El foco principal es un jarrón de bronce ricamente decorado, rebosante de flores variadas. Se distinguen tulipanes con sus pétalos vibrantes y complejos patrones de coloración, amapolas de intenso rojo, peonías delicadamente rosadas y otras especies menos identificables que contribuyen a la densidad visual del arreglo. La paleta es rica en tonos cálidos: rojos, naranjas, amarillos y marrones, aunque se equilibran con toques de púrpura y verde oscuro en el follaje. La iluminación, proveniente de una fuente no visible, resalta los detalles de las flores, revelando la textura aterciopelada de los pétalos y la delicadeza de los tallos.
En primer plano, a un lado del jarrón, se observa una pequeña pila de uvas doradas, que aportan un elemento de opulencia y abundancia. Sin embargo, la presencia de la rana muerta, situada junto a las uvas, introduce una nota discordante. Su posición, realista y detallada, contrasta con la idealización de las flores. La piel lisa y húmeda de la rana, su postura inerte, sugieren fragilidad y transitoriedad.

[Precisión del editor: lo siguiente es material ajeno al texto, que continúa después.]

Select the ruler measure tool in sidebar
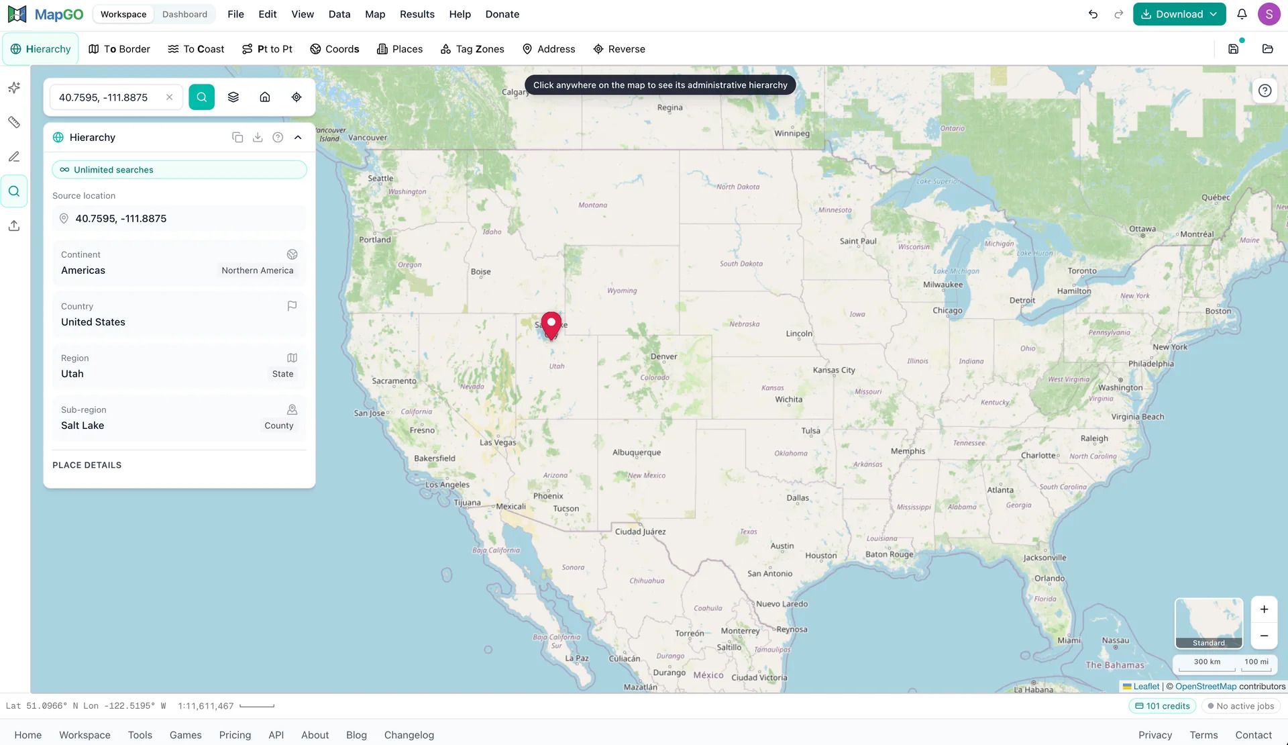Screen dimensions: 1288x745 pyautogui.click(x=14, y=122)
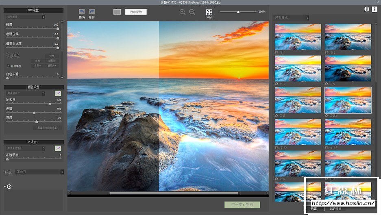Open the 所有样式 preset filter dropdown
The width and height of the screenshot is (381, 215).
click(292, 18)
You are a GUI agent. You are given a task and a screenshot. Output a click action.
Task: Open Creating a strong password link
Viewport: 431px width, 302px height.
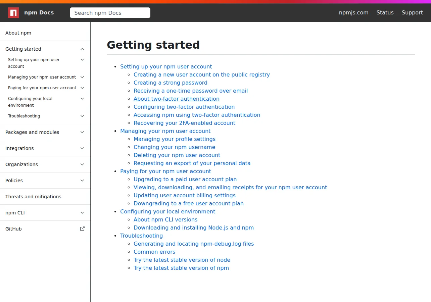point(171,83)

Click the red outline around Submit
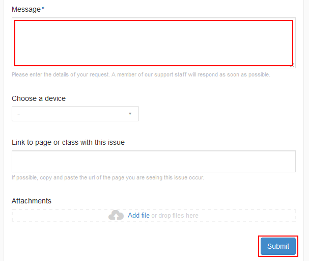pos(278,237)
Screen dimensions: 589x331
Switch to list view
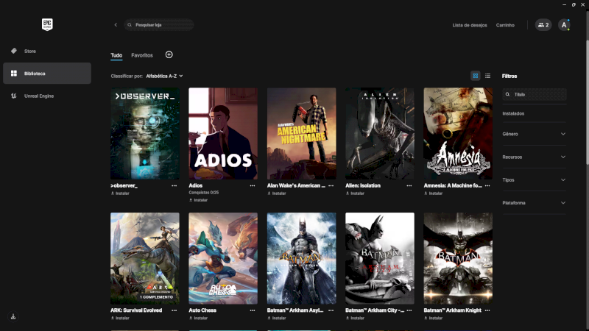point(487,76)
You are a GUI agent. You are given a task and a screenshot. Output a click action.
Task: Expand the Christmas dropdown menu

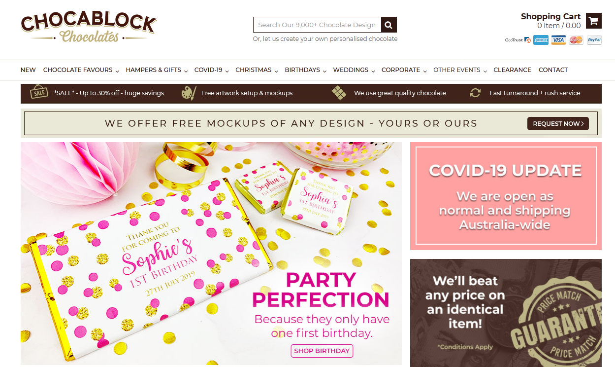pyautogui.click(x=257, y=70)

La yuxtaposición de vida y muerte es el subtexto más evidente en esta obra. Las flores, símbolo tradicional de belleza, juventud y prosperidad, se ven acompañadas por un recordatorio sombrío de la mortalidad. La rana, como animal asociado a la transformación y al ciclo vital, acentúa aún más este tema. Podría interpretarse como una memento mori, una reflexión sobre la fugacidad de la existencia y la inevitabilidad del declive.
La composición, aunque aparentemente sencilla, esconde una complejidad conceptual que invita a la contemplación. El bodegón no se limita a ser una representación de objetos inanimados; es una meditación sobre la vida, la muerte y el paso del tiempo, expresada a través de un lenguaje visual rico en simbolismo. La habilidad técnica del artista para representar tanto la belleza efímera de las flores como la crudeza de la muerte es notable, creando una obra que resulta a la vez atractiva y perturbadora.